* **PROBLEM REQUIREMENTS**
Which lines in the entries below contain the string "Switch"? Copy each of those lines.

(Item position entries)
____________________

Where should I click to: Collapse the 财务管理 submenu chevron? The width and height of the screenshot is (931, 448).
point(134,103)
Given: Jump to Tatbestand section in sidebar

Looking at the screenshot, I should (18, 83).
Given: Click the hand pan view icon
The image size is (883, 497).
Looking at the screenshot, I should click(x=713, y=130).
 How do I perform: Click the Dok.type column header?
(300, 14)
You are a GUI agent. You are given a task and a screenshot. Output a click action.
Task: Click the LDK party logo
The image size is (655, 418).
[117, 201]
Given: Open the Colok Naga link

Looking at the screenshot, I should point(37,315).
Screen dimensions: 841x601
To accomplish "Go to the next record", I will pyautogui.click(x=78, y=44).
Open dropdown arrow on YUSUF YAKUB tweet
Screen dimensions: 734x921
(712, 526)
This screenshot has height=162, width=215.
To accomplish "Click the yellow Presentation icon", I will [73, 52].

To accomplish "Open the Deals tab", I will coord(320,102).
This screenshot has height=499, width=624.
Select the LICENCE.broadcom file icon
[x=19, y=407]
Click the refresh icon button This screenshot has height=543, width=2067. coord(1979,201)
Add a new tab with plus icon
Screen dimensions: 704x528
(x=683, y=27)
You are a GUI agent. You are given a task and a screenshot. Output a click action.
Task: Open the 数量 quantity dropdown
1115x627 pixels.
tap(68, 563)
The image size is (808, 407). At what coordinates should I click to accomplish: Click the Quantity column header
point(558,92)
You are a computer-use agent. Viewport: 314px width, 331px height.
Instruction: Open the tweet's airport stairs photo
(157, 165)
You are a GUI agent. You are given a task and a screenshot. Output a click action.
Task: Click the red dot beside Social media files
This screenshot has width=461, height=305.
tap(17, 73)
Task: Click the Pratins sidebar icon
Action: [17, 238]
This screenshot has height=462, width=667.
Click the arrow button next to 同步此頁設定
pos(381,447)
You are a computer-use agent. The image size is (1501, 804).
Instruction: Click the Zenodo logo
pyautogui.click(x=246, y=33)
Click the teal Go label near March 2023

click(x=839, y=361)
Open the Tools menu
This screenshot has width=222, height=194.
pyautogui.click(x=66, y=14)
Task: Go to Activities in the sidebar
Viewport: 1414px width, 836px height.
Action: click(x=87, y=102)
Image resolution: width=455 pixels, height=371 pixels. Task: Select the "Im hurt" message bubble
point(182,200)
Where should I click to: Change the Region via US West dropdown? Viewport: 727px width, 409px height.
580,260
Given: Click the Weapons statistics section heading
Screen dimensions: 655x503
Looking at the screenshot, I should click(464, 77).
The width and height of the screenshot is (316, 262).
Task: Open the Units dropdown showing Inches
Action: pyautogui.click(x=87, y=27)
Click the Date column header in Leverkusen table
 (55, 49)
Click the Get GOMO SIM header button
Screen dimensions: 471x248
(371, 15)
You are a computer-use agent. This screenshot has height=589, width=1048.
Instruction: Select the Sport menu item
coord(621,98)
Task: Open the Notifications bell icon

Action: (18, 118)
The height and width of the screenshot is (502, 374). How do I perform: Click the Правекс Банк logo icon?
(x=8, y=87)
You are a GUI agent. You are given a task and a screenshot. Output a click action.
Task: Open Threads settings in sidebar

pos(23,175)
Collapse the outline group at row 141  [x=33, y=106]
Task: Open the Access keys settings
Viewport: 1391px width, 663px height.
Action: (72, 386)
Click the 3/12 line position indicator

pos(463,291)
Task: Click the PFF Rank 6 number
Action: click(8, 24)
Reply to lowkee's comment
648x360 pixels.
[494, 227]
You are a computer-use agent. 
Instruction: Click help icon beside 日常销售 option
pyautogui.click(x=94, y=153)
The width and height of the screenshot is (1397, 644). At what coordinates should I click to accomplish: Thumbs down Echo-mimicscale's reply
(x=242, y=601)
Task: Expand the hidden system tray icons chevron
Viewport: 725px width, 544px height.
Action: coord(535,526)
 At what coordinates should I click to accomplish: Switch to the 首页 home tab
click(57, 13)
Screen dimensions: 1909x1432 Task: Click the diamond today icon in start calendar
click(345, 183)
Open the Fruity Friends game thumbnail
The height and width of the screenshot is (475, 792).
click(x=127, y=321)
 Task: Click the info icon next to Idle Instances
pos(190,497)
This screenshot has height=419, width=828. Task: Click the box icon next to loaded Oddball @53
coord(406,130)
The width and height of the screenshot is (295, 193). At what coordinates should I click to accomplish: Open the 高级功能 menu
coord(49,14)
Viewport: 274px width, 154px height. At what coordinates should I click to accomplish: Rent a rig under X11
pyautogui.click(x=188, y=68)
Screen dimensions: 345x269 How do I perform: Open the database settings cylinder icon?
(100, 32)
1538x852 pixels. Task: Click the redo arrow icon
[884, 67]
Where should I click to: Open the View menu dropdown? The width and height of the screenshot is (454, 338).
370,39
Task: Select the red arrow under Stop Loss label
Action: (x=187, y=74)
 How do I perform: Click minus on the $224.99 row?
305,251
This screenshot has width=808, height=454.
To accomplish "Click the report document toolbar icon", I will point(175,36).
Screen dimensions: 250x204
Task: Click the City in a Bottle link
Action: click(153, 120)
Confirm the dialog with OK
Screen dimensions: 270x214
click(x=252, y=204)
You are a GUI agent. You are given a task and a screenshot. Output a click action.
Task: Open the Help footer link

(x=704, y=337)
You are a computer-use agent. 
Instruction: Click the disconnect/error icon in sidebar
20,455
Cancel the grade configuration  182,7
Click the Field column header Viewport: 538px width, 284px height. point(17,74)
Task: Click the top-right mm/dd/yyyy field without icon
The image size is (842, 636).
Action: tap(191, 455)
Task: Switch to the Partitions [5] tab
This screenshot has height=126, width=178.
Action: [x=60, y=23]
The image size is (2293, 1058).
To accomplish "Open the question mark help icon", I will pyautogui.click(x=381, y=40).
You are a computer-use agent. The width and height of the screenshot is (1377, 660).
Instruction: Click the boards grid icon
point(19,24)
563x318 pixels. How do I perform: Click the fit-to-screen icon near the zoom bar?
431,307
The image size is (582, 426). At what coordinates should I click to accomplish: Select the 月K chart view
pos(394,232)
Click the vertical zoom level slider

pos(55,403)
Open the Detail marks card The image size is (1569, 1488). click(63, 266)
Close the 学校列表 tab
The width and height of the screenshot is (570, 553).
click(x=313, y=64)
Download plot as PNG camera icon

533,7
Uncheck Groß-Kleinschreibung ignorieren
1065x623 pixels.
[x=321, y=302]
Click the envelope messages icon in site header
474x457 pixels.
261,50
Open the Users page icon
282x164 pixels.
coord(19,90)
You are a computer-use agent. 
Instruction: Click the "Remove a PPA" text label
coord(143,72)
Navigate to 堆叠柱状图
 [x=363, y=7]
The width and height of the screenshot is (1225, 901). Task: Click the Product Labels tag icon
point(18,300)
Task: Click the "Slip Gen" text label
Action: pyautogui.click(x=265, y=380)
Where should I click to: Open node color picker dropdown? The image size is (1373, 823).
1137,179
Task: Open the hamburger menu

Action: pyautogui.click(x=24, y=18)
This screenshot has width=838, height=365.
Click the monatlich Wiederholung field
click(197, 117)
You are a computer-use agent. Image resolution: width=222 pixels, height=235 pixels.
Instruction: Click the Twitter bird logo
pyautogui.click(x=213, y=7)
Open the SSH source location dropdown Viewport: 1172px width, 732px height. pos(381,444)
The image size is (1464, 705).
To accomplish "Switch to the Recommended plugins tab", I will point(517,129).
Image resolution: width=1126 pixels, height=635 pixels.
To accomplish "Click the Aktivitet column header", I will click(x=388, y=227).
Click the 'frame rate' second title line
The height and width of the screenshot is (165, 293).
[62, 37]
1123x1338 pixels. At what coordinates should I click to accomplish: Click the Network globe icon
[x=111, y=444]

____________________

* **FINAL RESULT**
 At what coordinates should I click to accomplish: Switch to the 首页 home tab
Task: Switch to the Partitions [5] tab
To accomplish "Switch to the Recommended plugins tab", I will point(517,129).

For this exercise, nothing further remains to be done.